Available records below:

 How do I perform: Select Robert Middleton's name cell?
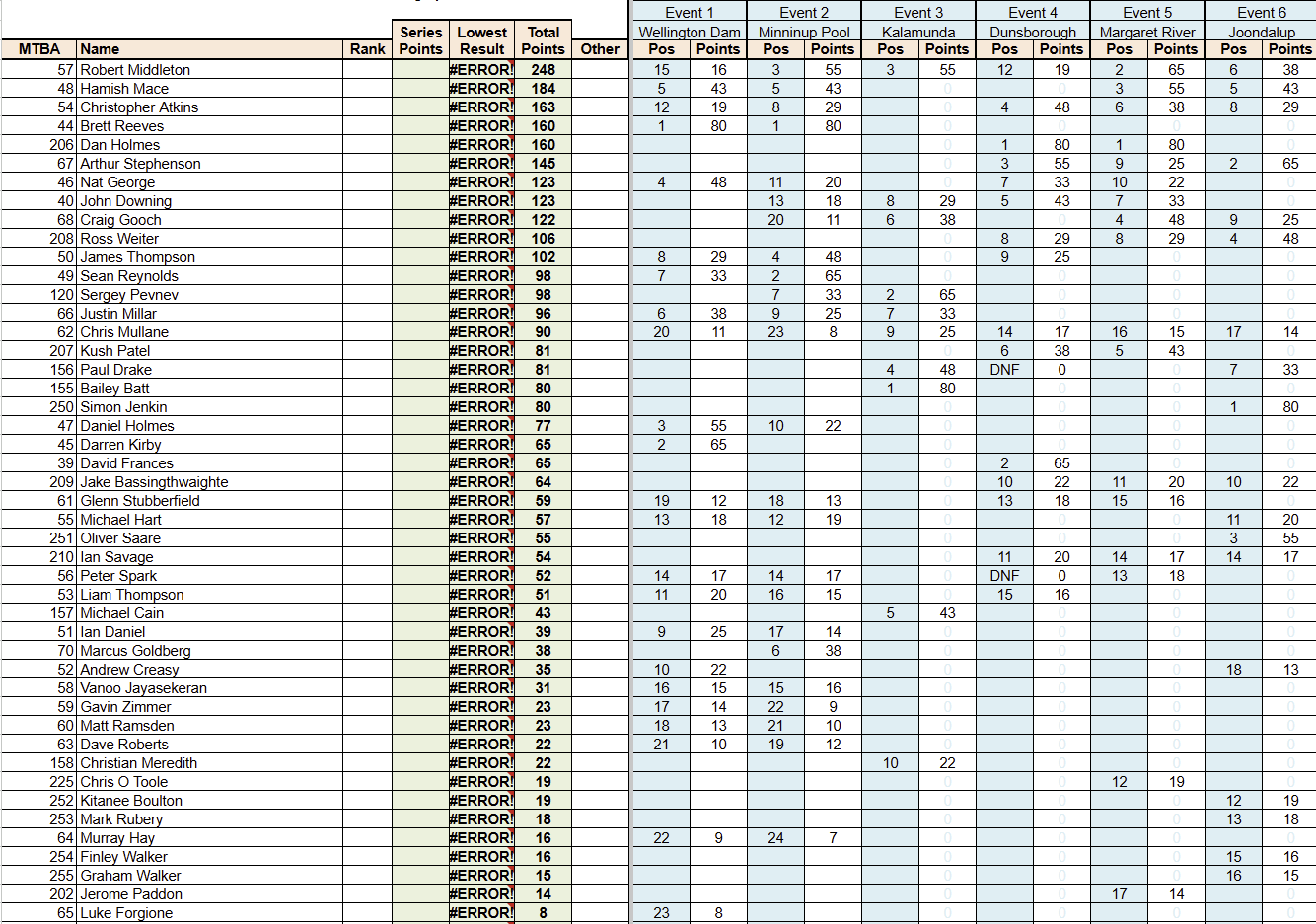click(135, 70)
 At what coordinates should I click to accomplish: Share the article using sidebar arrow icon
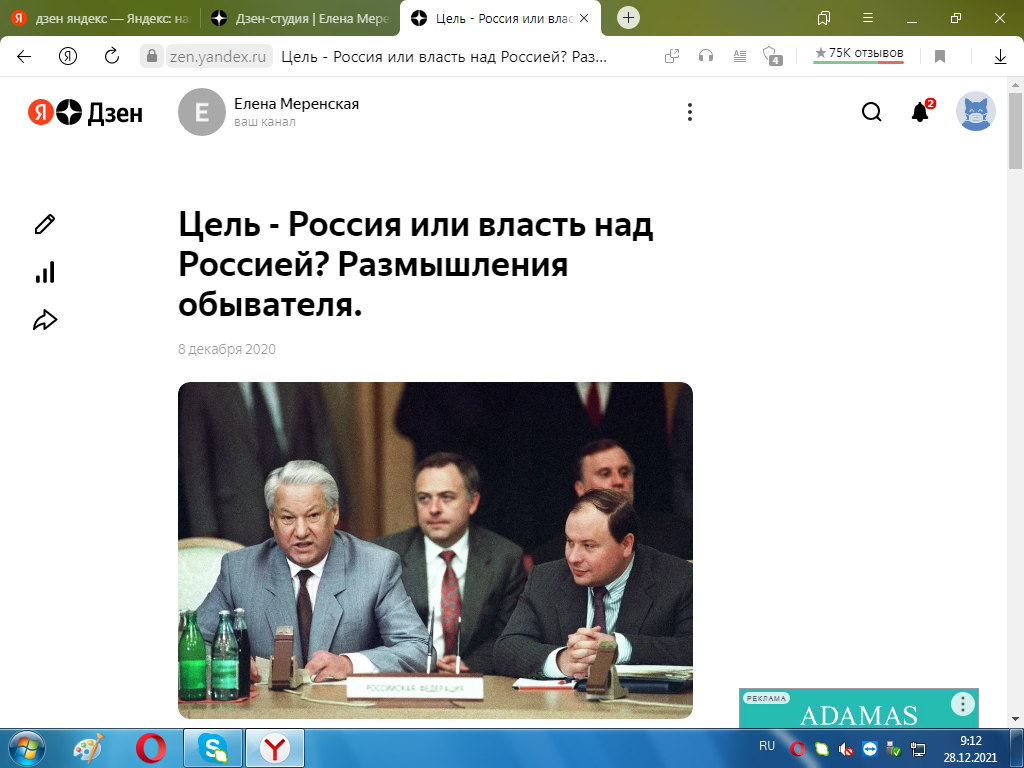[44, 319]
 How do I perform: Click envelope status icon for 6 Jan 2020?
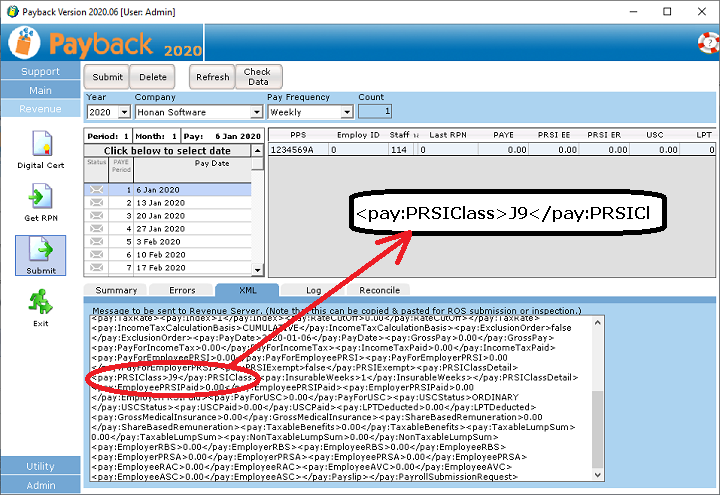click(x=97, y=189)
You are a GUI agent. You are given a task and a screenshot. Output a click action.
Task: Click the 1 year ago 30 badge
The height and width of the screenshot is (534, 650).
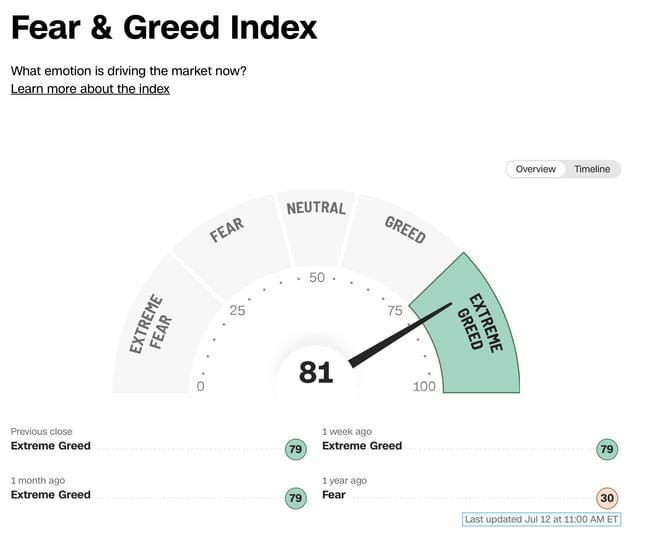point(607,497)
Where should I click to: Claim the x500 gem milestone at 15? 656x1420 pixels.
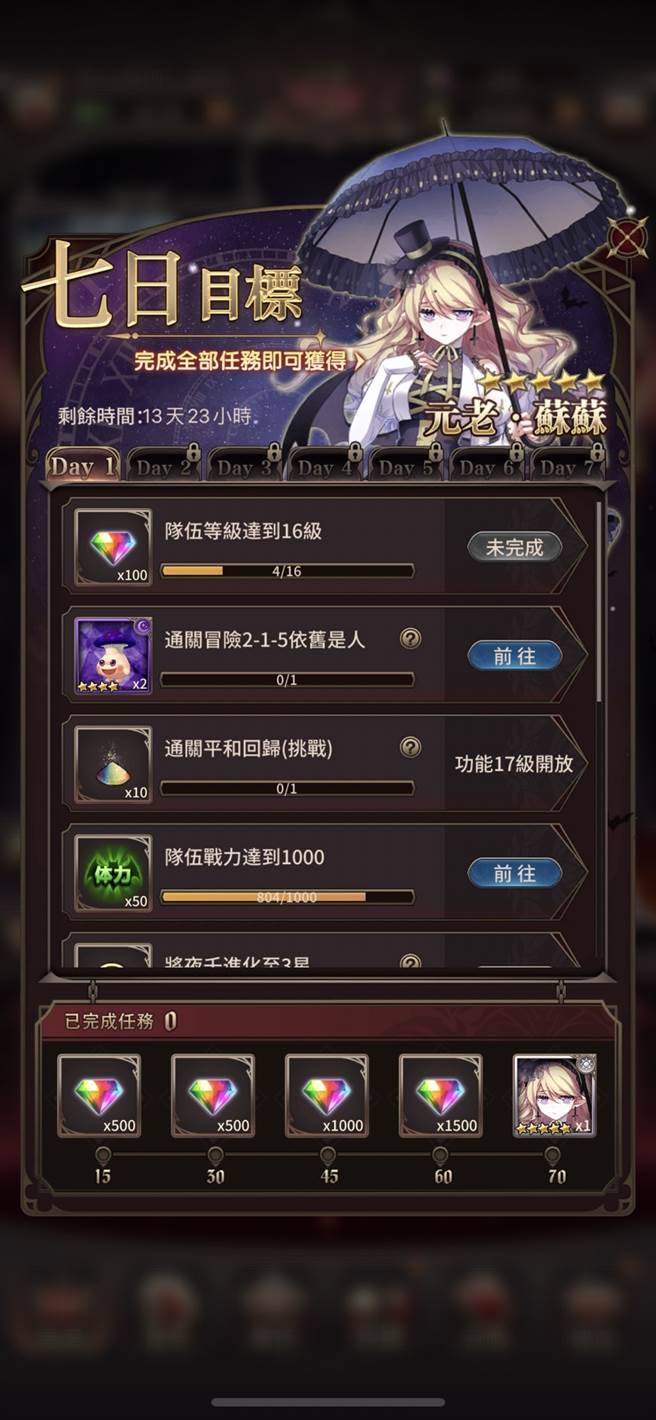pyautogui.click(x=99, y=1096)
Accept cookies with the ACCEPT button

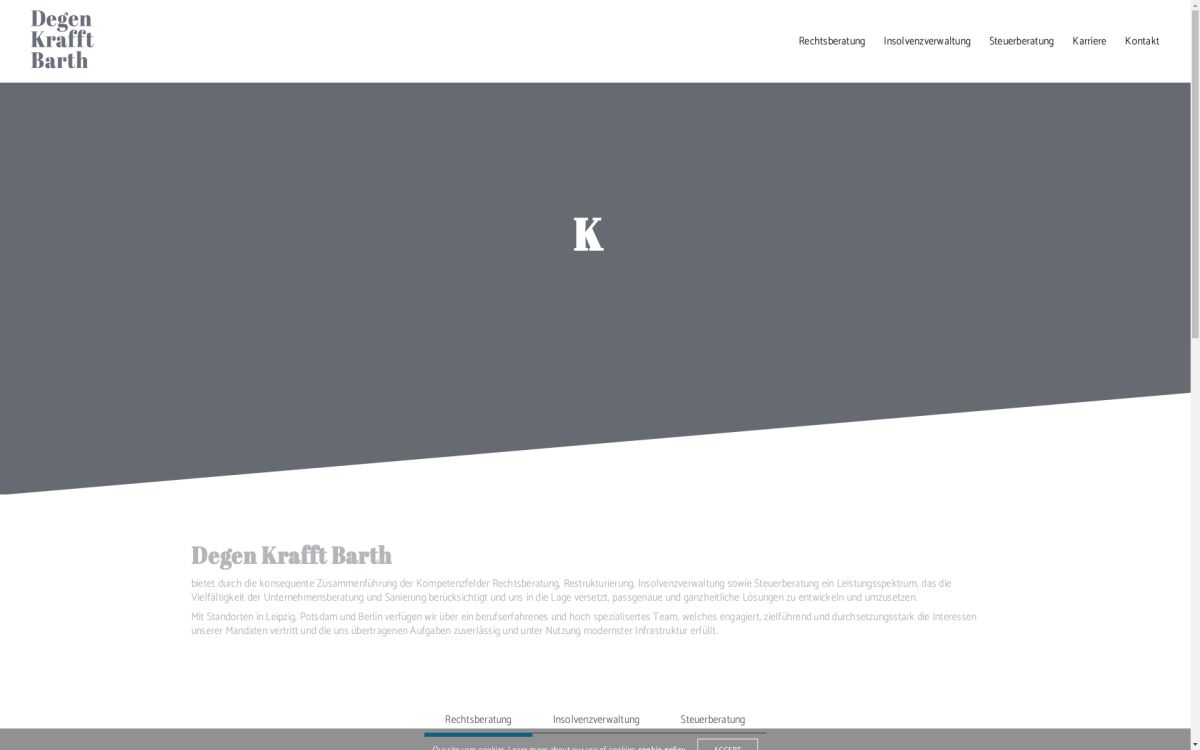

End of Available records.

→ **Goal of the exercise**
Find "How do I perform: Click" in the entries, then reproduce that line and each line after it exactly, through the last one. Pictures do not go in.

→ **Output of the exercise**
 How do I perform: Click envelope status icon for 6 Jan 2020?
click(x=97, y=189)
You are a GUI agent. You are given a task and a screenshot. Output a click action.
Task: Click the 1 year ago 30 badge
The height and width of the screenshot is (534, 650).
point(607,497)
Where should I click to: Claim the x500 gem milestone at 15? 656x1420 pixels.
pyautogui.click(x=99, y=1096)
Accept cookies with the ACCEPT button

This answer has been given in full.